Story of crater lake TOYA カルデラ湖 洞爺湖のおはなし

洞爺湖と中島は、洞爺湖有珠山ジオパークの中心にあり、この地域のシンボル的な存在。洞爺湖畔には温泉街やキャンプ場があり、いつも大勢のツーリストでにぎわっています。湖上では遊覧船やカヌー、ボートなどのレジャーを楽しむことができ、中島に渡れば自然がいっぱいの森林散策。運が良ければエゾ鹿やリス、キツツキなどの野生の動物たちを見ることもできます。
洞爺湖と中島の起源を知れば、その風景はよりいっそう感動的にうつるでしょう。

真ん中に浮かぶ中島と洞爺湖の四季折々に表情を変える風光明媚な眺めは、まさに大地の恵みです。この美しい地形も火山活動によってできたもの。カルデラとは火山活動によってできる大きな凹地のこと。洞爺湖は、約11万年前の大噴火によって形成されたカルデラに水がたまってできたカルデラ湖です。そして中央に浮かぶ中島は約5万年前に洞爺湖の中央部でおきた火山活動によってつくられた溶岩ドームなのです。

Lake Toya 洞爺湖を知る

洞爺湖有珠山ジオパークのみどころのひとつとなっている、洞爺湖。フォトジェニックな観光スポットとして人気ですが、この湖がカルデラ湖であることは意外と知られていないかもしれません。

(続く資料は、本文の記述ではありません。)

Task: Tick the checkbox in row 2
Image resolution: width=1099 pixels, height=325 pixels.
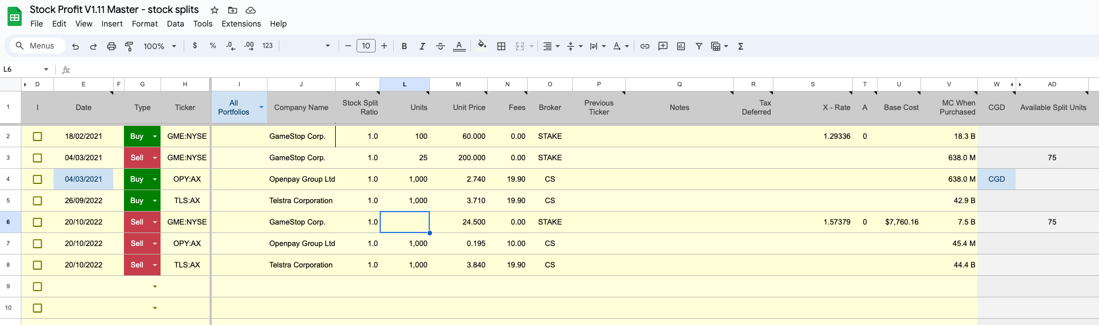Action: tap(38, 137)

洞爺湖の起源は、今から約11万年前にさかのぼります。日本では最大級規模の大噴火が発生。この噴火で発生した巨大な火砕流が周辺一帯へ流れて広がり、南は噴火湾へ流入、西は日本海沿岸まで到達しました。その火砕流の堆積物が現在の洞爺湖周辺を埋め尽くして平坦な丘陵地形をつくりました。

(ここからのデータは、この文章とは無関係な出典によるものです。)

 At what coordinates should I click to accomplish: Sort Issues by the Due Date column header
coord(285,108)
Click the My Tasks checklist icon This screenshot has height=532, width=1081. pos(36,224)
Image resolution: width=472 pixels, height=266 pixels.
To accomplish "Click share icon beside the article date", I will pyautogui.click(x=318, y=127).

この噴火で多量のマグマが地上に放出されたことで巨大なカルデラがつくられ、そのカルデラに水がたまってできたカルデラ湖が、洞爺湖です。

上からみるとほぼ円形の洞爺湖の大きさは、東西約11km、南北約9km。面積では日本国内で3番目に大きなカルデラ湖です。

Nakajima 中島を知る

湖の中央にみえる大小の島、中島は、洞爺湖の絶景を織りなす特徴的な要素。野生の動物たちが生息する無人島です。遊覧船で上陸することができ、島内を歩いて回れる散策路があります。

洞爺湖の中央に顔を出している島は、全部で4つ。一番大きな大島と、観音島、弁天島、饅頭島で、これらを総称して「中島」と呼んでいます。中島は約5万年前に洞爺湖の中央部で再開した火山活動によって誕生した溶岩ドームです。

この時の火山活動でつくられた溶岩ドームは、中島だけではなく、湖の底にもいくつか確認されています。 「島になれなかった島」といわれる湖面すれすれに隠れた溶岩ドームもあり「ゼロポイント」とも呼ばれます。

遊覧船で中島へ渡って木々に囲まれた森林の散策路(中島一周コース)を歩くと、溶岩ドームならではの地層・地形から火山活動の様子がうかがえる他、さまざまなジオサイトの魅力を堪能できます。

「風穴」とよばれる岩穴に手をかざすと冷たい空気の流れを感じることができます。これは岩が積み重なって隙間がある地層にある現象のひとつです。

中島にはリスやキツツキなどの他、独自の生態をもつエゾ鹿が生息しています。エゾ鹿にはめったに出会えませんが、運が良ければ姿を見ることができるかもしれません。